High-quality has nothing to do with it. there is a limited runtime built-in. That's all. When the time is up, it's up.

Let me illustrate it this way. If I had go to on a mission-critical and life-threatening assignment where light / illumination technology and its reliability was absolutely paramount to my success and survival, I would most definitely not take any light with any incan module that was even remotely capable of being blown out. It's not the odds but what's at stake.

Like walking through some European catacombs or some caves or some scary abandoned city buildings or some outdoor mountainous terrain and a long list of other 1000 and 1 things.
I am not swapping bulbs inside some Paris catacomb with water dripping on my head and so dark that it's thick in front of you.


----------



## archimedes (May 30, 2018)

I think most of the remaining incandescent fans probably just don't post much.
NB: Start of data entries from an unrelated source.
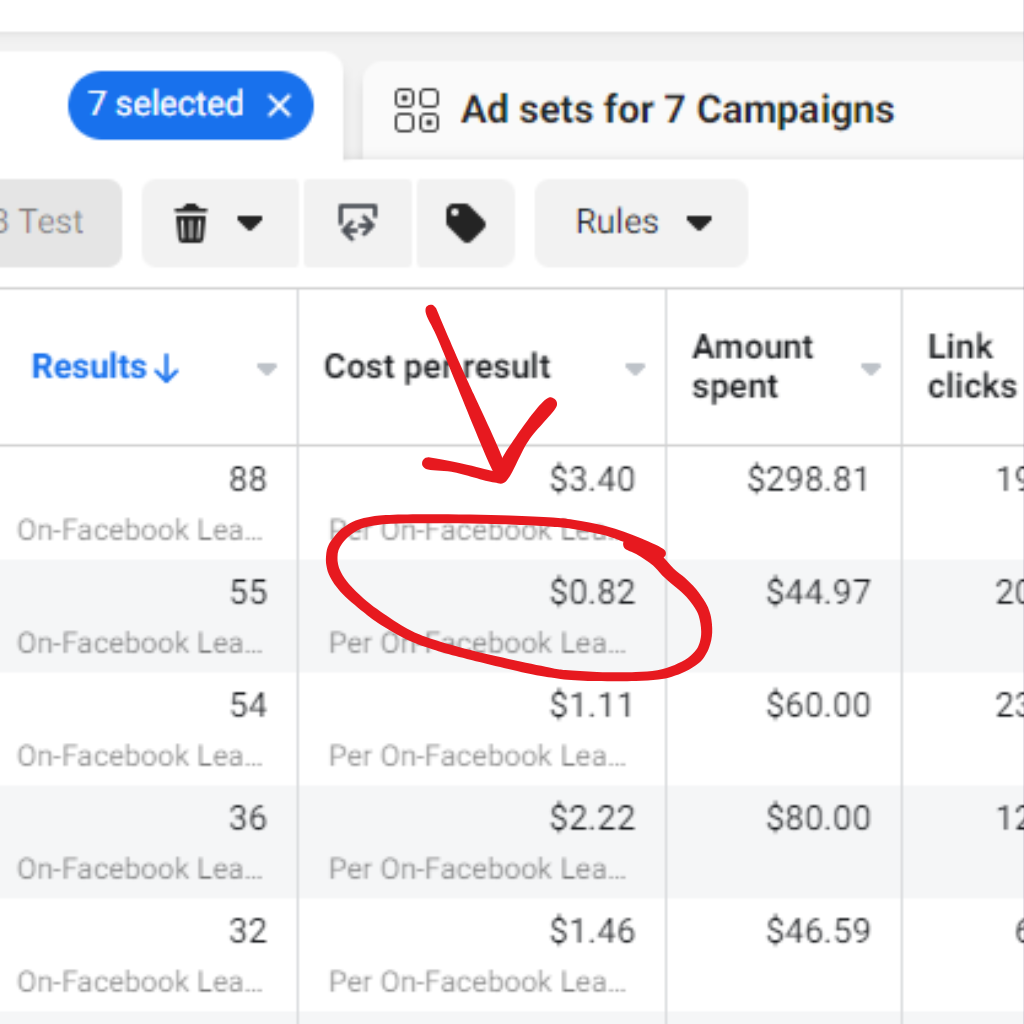Click the tag label icon
Screen dimensions: 1024x1024
465,223
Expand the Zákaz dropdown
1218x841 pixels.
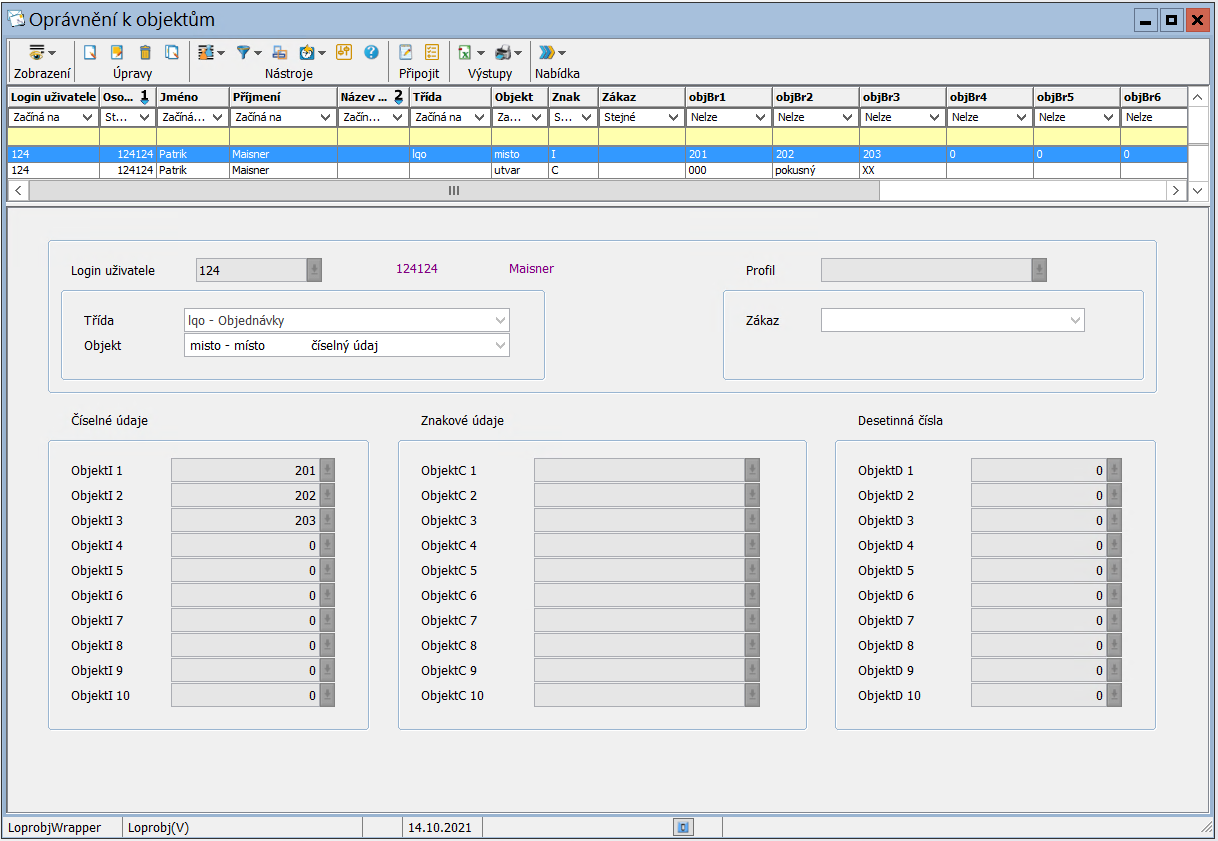pyautogui.click(x=1075, y=321)
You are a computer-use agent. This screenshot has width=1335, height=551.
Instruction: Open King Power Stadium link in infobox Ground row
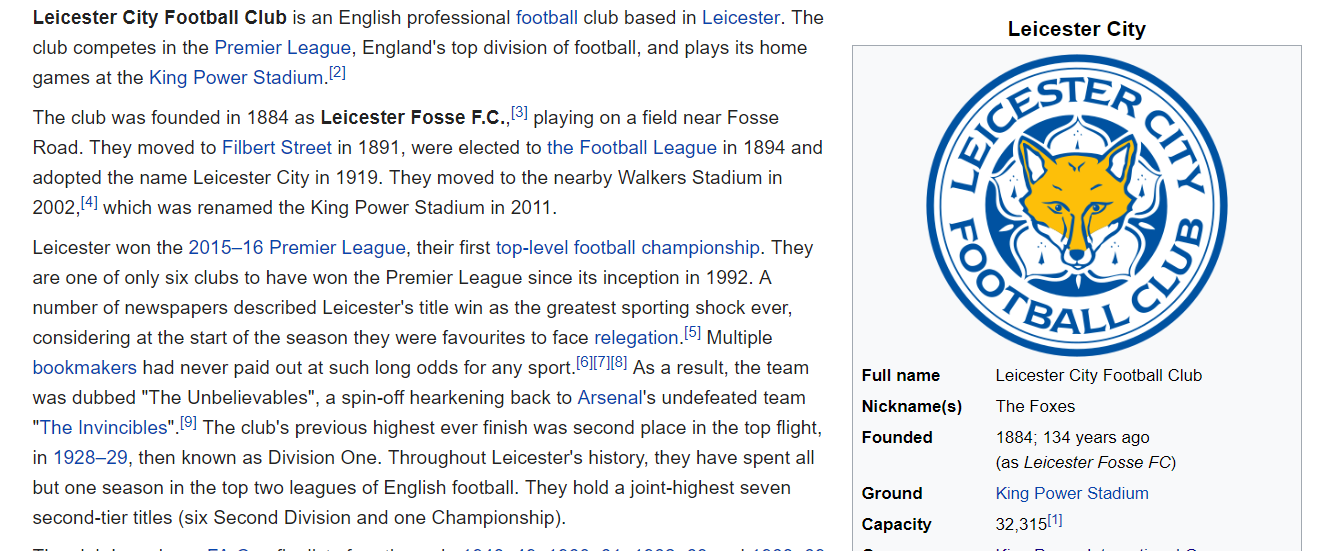click(x=1072, y=493)
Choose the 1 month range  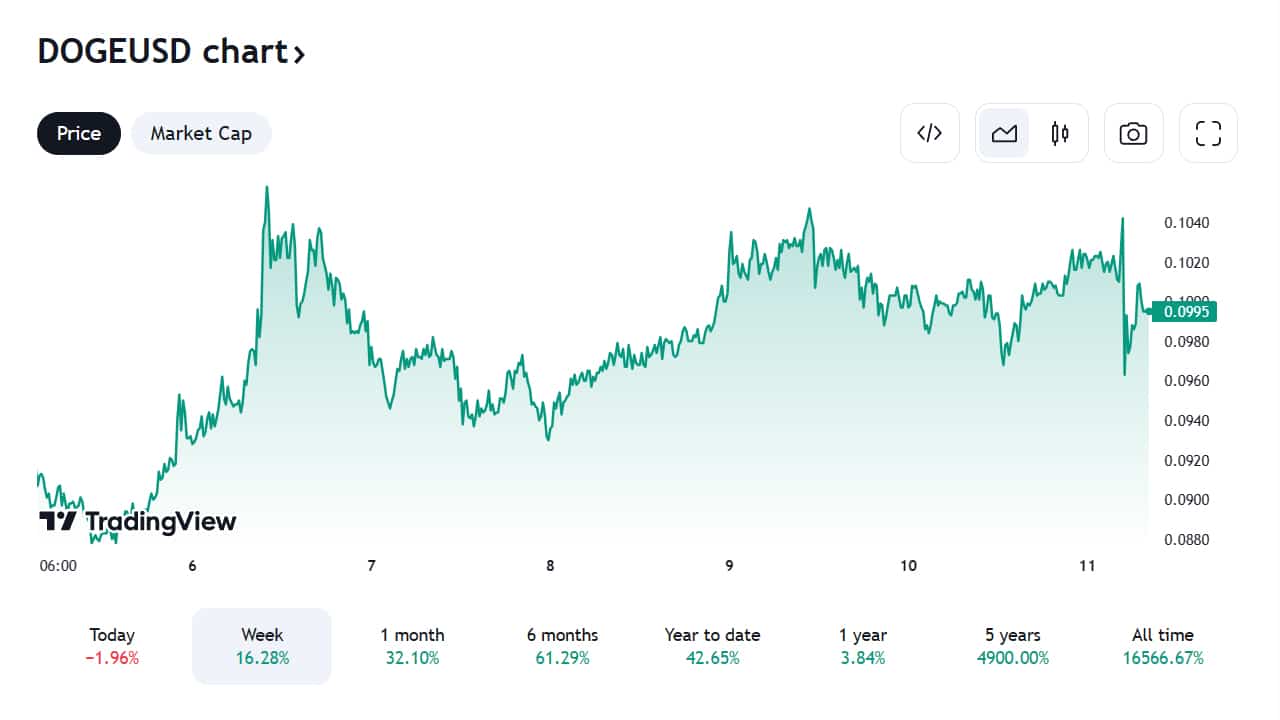412,646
After all, how much is there to really discuss any more ?

Essentially no new products and no new development, to speak of, as well as overall declining interest.

That's not to say there is _nothing_ worth talking about, but simply that those who still like and use these, mostly are satisfied with their current setup(s) and others are largely indifferent.

I say this as one who uses an A2 regularly and still finds it to be an excellent and practical illumination tool.

Although I think it would be nice to see more discussion in this forum, it is what it is ....


----------



## etc (May 30, 2018)

bykfixer said:


> So.... what is the point of this thread?



Well, the point is what you make of it. 

Incans are still around but are just an expensive hobby for eccentrics at this point increasingly diminishing in their market share and rapidly increasing irrelevance.

Not when you can buy a $40 light that does genuine 800 lumens that expensive incans have a hard time matching (and maintaining runtime for more than 10 minutes) And not when you buy a $20 light than will never quit and have a better reliability record than 1990's or even 2000's top of the line Surefires with all this incan stuff built-in.

The aforementioned Co. recognized which way the ship was heading and jumped off the bandwagon instead of going down with Titanic. Hence various bulb makers / sellers are closing doors. The water is up to the pipe and lights are flickering. You could see the writing on the wall years ago, as many as 10.

Old incan lights, model trains and other esoteric stuff. The stuff that will live forever in various basement collections.


----------



## etc (May 30, 2018)

id30209 said:


> Thread title is as much as we don't like it, true. After years of inactivity, i just start building stash of available bulbs and moding led mags on incans just because of eminent. And beside the fact i feel like a weirdo posting WTB incans request, also have a feeling i'm the only one buying something for incans. Point of incans, money wise, it's missed subject. It's the look i like switching that light on and don't care how long and what price. Sorry for my bad english but i had to write something.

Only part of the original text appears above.